A bloom of renewed hope amid a twister's ravages

July 25, 1996|By MICHAEL OLESKER

In Carroll County's Gamber, where nature threw its temper tantrum and then blithely skipped town, there's a tiny miracle amid all the ravaged houses, the doorways and roofs tossed indiscriminately about, the mattresses and chairs and children's toys lying haphazardly in yards, the basketball backboard sliced in two, and the line of trees snapped at right angles from the force of the tornado.

"Look at this," says a man crouching on a slab of open concrete that used to be covered by a garage.

Inches from the concrete, innocent as a prayer, there's a tiny rosebush in the ground, and red and pink buds are beginning to blossom. Surrounded by all this destruction, such a sign of life seems inconceivable and perhaps symbolizes something about renewal: Nobody died here, so all can begin again.

Around the bush now stand Ed Sibole and Mike Beacham, with a look of awe and delight at the little roses. They've been out here for days now, since the powerful tornado touched down here Friday, damaging dozens of homes, downing trees and power lines, sweeping two children out of a window, bullying its way through the Four Seasons and Mystic Kane Manor developments southeast of Westminster for about three terrifying minutes and then, having exhaled at length, having grown breathless and exhausted itself, vanished.

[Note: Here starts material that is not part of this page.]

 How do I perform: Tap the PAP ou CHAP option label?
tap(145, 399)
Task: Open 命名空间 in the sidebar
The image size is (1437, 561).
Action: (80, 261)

Sibole and Beacham are among dozens of men trying to clean fTC out this development. They're with the Popowski Brothers Construction Co., which was hired by insurance companies clutching their hearts over all this random devastation.

"Look what can survive," says Sibole, bending toward the rosebuds.

"And right here," says Beacham, gesturing inches away, "there was a garage just ripped out, and the car sitting in it, the force of the tornado just ripped open its doors."

"Ripped the doors off?" Beacham is asked.

"Nope, not off," he says. "Just yanked open the doors, and that's how the car sat there, with the door wide open. And tore off the garage walls, and ripped through the kitchen and pulled the silverware right out of the drawers."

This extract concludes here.